Russia hints it will accept annexation as Crimean referendum nears

Russia's parliament is reportedly preparing legislation to make it easier for breakaway states to willingly join Russia – even as the legality of Crimean secession remains in doubt.

David Mdzinarishvili/Reuters
Pro-Ukrainian demonstrators react as an armored military vehicle, believed to be Russian, passes by outside the Crimean city of Simferopol today.

The prospects for a diplomatic solution to what some are calling Europe's worst crisis of the 21st century are growing dimmer by the day, with less than a week to go before Crimeans are set to vote on whether to leave Ukraine and join Russia.

The Mar. 16 referendum would offer Crimeans the option of either becoming part of Russia, or declaring their territory an independent state that's still formally part of Ukraine. But Crimea's pro-Russian legislature is already preparing a "roadmap" for joining Russia, including adopting the Russian rouble, dropping Ukrainian as an official language, and moving their clocks two hours forward to Moscow time.

Now Russia is signaling that it might be willing to take the unprecedented and politically explosive step of admitting Crimea into Russia, perhaps as an "autonomous republic" as it was in Ukraine.

If Russia did annex Crimea, it could mean a significant escalation of the crisis. In the past, Russia has supported breakaway territories such as Transnistria in Moldova and Nagorno Karabakh in Azerbaijan. Following its brief war with Georgia in 2008, Russia recognized the independence of two Georgian territories, Akhazia and South Ossetia, sundering a sovereign country. Western powers did something similar in 2008 by granting independence to Kosovo, which had been wrested from Serbia by NATO in a 1999 war.

But to actually bite off and swallow a chunk of sovereign territory is much rarer. Until now, Russia's effective seizure of Crimea has been relatively bloodless and enjoys widespread local support. But any move to annex it would likely spark intense global condemnation of Russia and turn a temporary crisis into a permanent bone of contention between Moscow and the West.

Russia's parliament will reportedly consider new legislation this week to "simplify procedures" for part of a foreign country that wants to join Russia. And the speaker of Russia's upper house of parliament, Valentina Matviyenko, said over the weekend that Moscow welcomed Crimea's referendum and slammed Western critics of the Crimean referendum. 

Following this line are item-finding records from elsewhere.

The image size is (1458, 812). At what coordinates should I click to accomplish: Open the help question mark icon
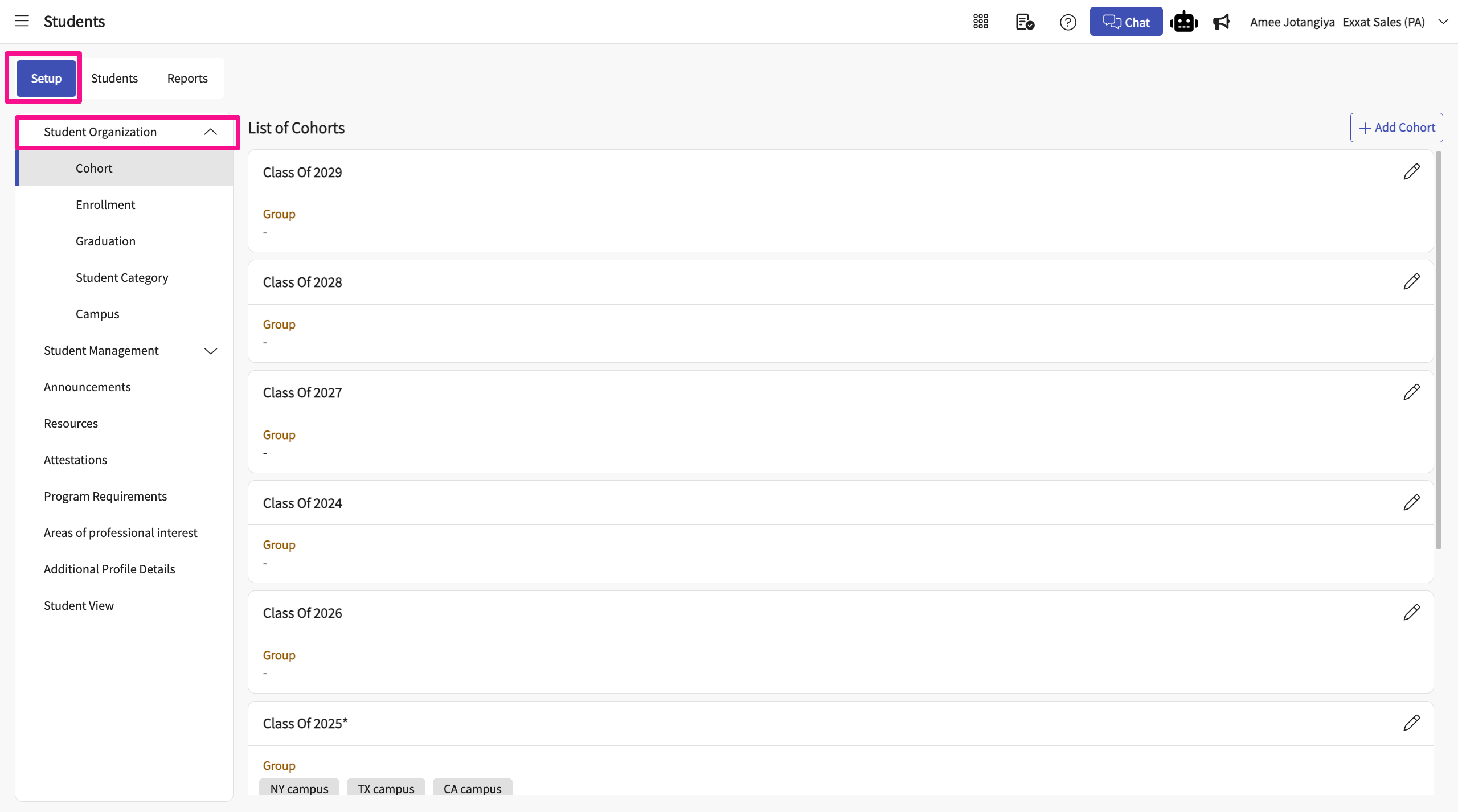[1068, 22]
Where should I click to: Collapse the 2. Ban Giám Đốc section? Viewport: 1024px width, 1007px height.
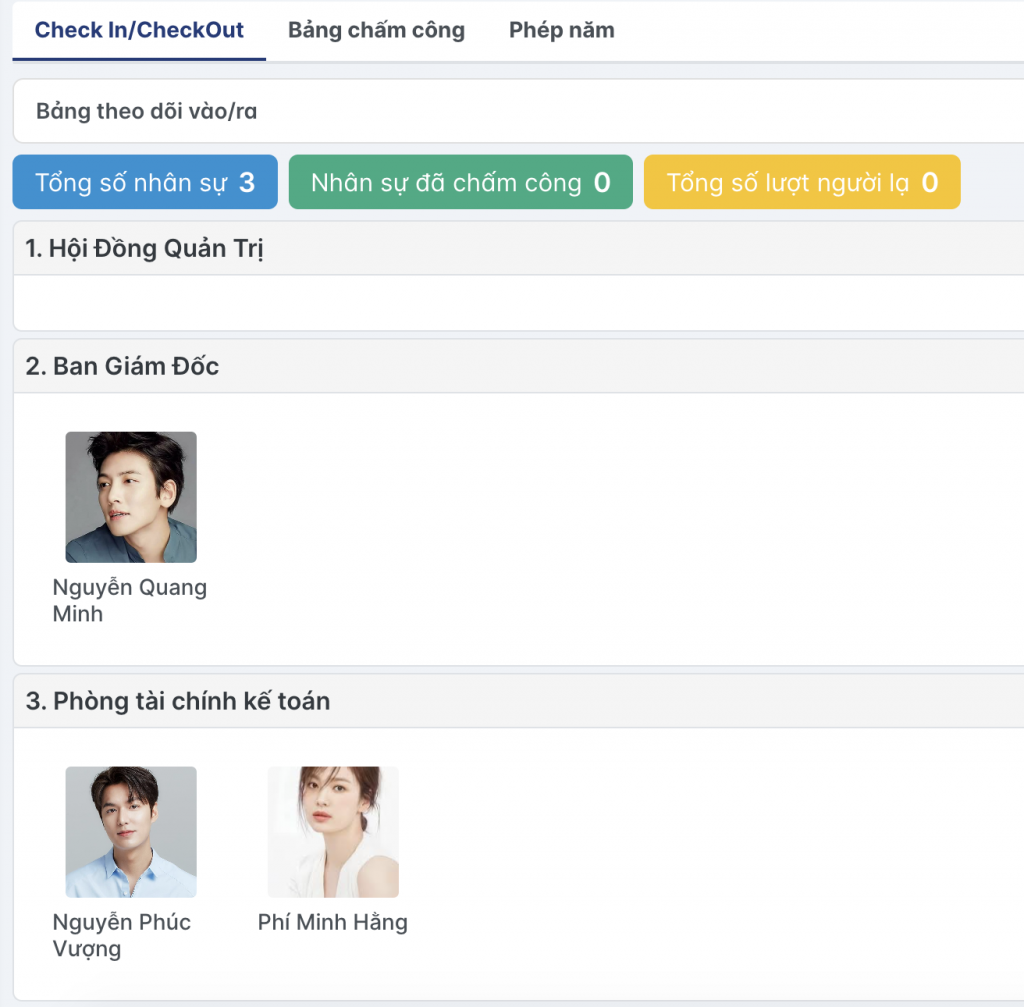(122, 366)

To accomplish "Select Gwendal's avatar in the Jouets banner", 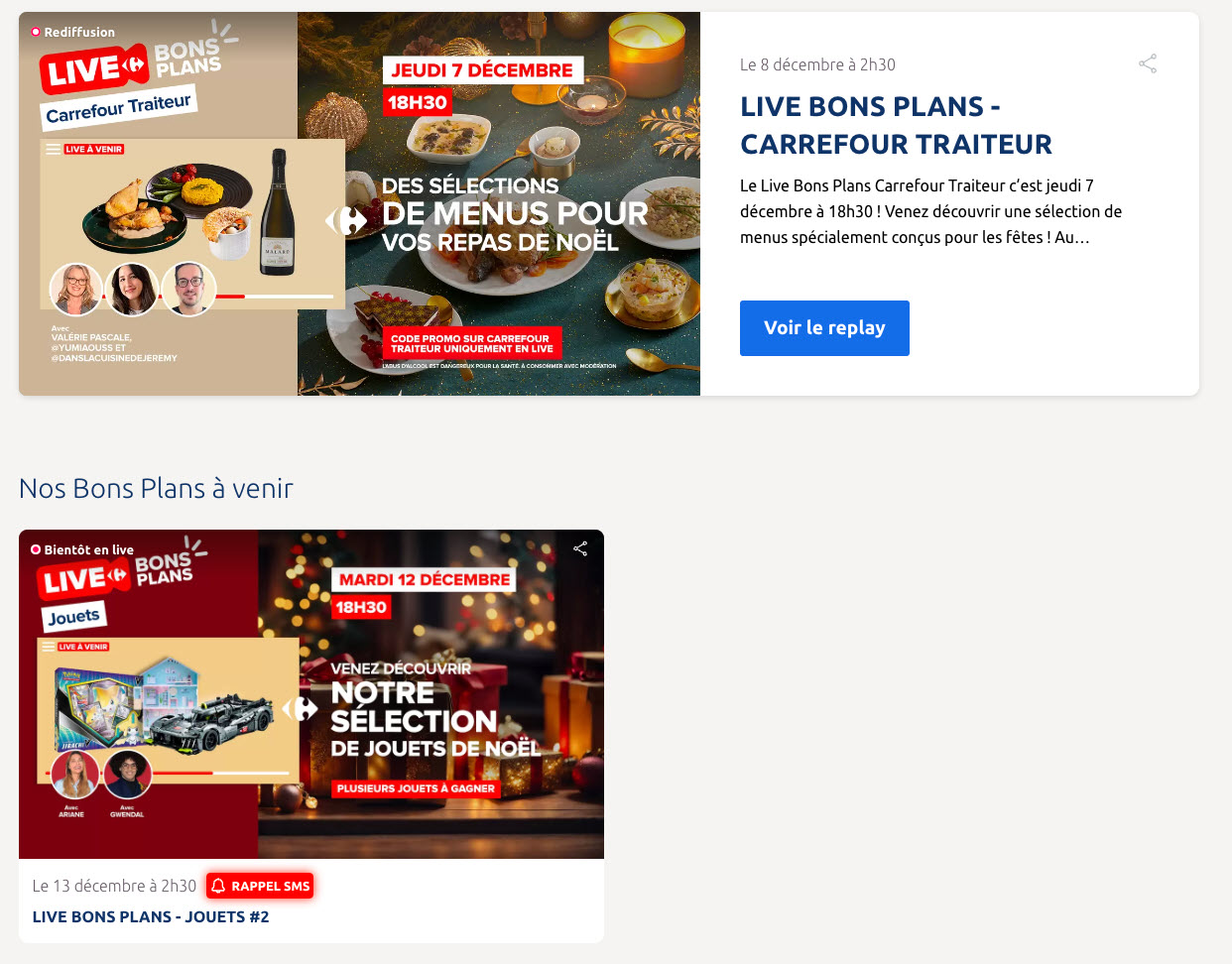I will [127, 775].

"I wonder why no one said that a referendum on Scotland’s independence, scheduled for September this year, is a priori illegal. We have not heard such opinions," ITAR-Tass quoted her as saying. "Then why should the people of Crimea be deprived of their legal right to self-determination?"

Ukraine's interim prime minister Arseniy Yatsenyuk, due to visit Washington on Wednesday to discuss the crisis with President Barack Obama, told journalists that Kiev will never surrender "a centimeter of Ukrainian land," which was won with "Ukrainian blood" in past generations.

Mr. Putin told German Chancellor Angela Merkel Sunday that Russia shares with the West a "common interest in de-escalating tension and returning the situation [in Ukraine] to normal as soon as possible," according to the Kremlin website.

But he went on to declare that the Crimean referendum is completely legal and that the main problem in Ukraine is the Kiev government's failure to rein in the "rampages" of right-wing extremists in the country.

Legal secessions

Neither the Russian and Crimean parliamentarians nor the interim government in Kiev and its Western backers have the surest legal footing for their respective positions.

Generally, secessionist referendums like those in Crimea have been regarded as illegal under international law if they lack support from their respective country's central government. London agreed to the Scottish independence vote, for example, making it legal. However, there have been exceptions like Kosovo, which Serbia opposed but the West recognized as legitimate. 

At the same time, Kiev's arguments against Crimean secession have been grounded in part in Ukraine's constitution – which the Maidan movement arguably ignored when it pushed to oust President Viktor Yanukovych, who was democratically elected in 2010. And Crimea was not "won" by Ukraine – it was given to Ukraine by Soviet leader Nikita Khrushchev in 1954, after some 200 years as part of Soviet Russia and the Russian Empire. 

As the potentially game-changing Crimean referendum draws closer, the narratives on all sides appear to be hardening and a diplomatic solution looks further away than ever.